Exercise objective —
Begin at the line containing "You are a GUI" and give again every line to the end of the records, exactly, without the pictures.

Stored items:
*****
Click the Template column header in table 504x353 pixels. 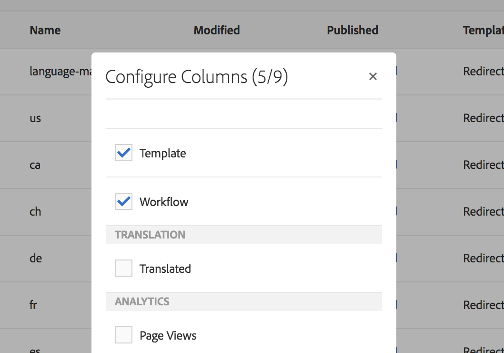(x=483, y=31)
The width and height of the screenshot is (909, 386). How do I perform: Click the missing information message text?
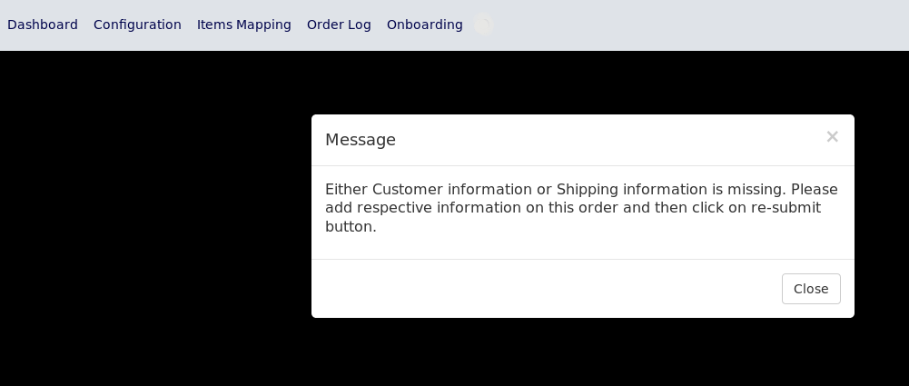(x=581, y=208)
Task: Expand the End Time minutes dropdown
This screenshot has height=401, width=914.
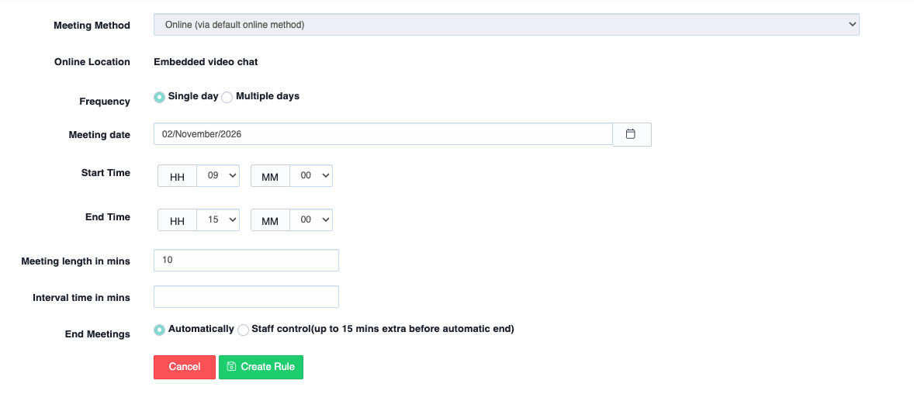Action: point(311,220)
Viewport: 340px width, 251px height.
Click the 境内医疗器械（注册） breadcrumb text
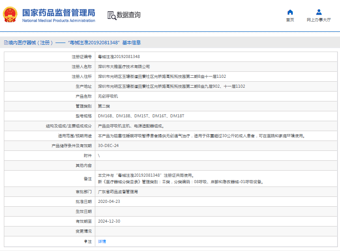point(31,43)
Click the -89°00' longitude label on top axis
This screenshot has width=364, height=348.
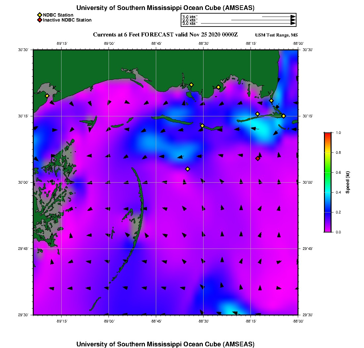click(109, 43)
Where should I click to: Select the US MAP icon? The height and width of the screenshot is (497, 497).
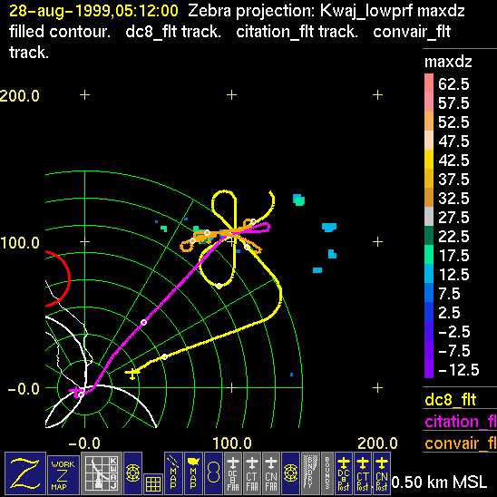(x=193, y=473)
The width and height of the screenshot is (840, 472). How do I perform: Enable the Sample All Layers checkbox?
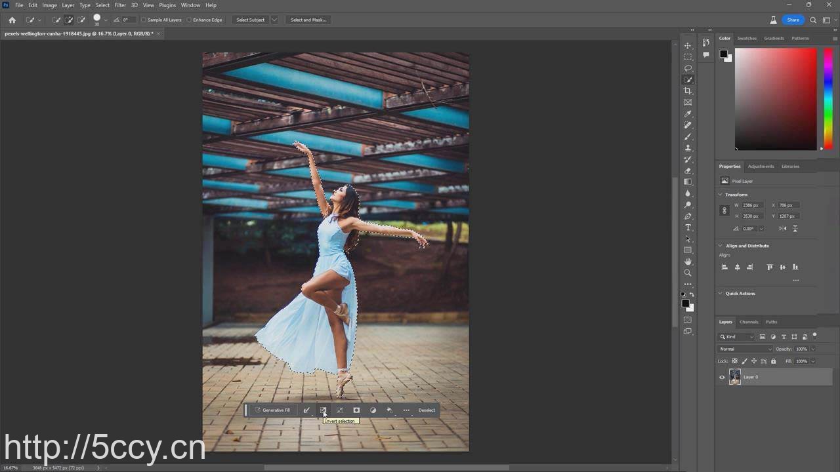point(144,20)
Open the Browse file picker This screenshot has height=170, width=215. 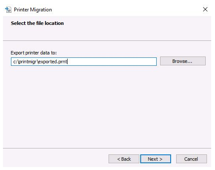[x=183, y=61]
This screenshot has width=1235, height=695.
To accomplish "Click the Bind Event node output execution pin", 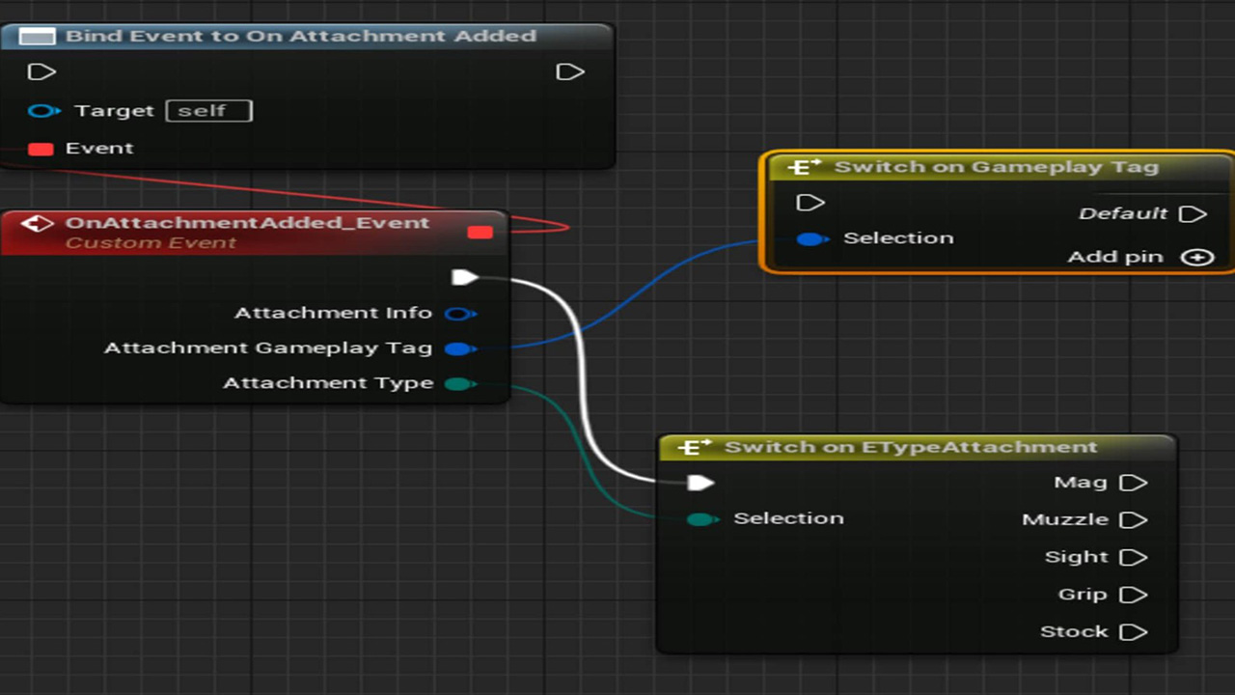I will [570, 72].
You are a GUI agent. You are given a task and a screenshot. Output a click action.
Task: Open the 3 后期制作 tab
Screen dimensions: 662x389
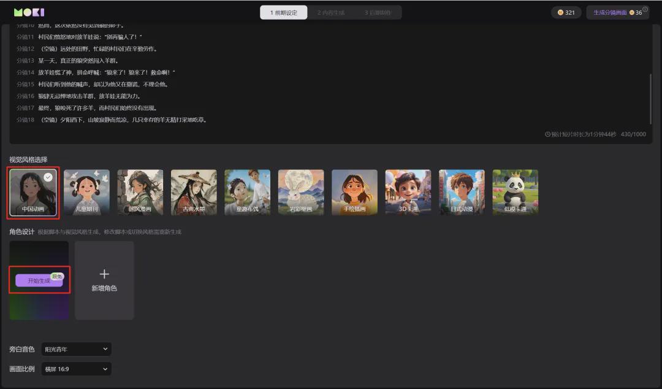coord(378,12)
*****
Solution —
You are a GUI agent. You are given a task and a screenshot. Output a click action.
Task: Open the 3 后期制作 tab
Screen dimensions: 662x389
coord(378,12)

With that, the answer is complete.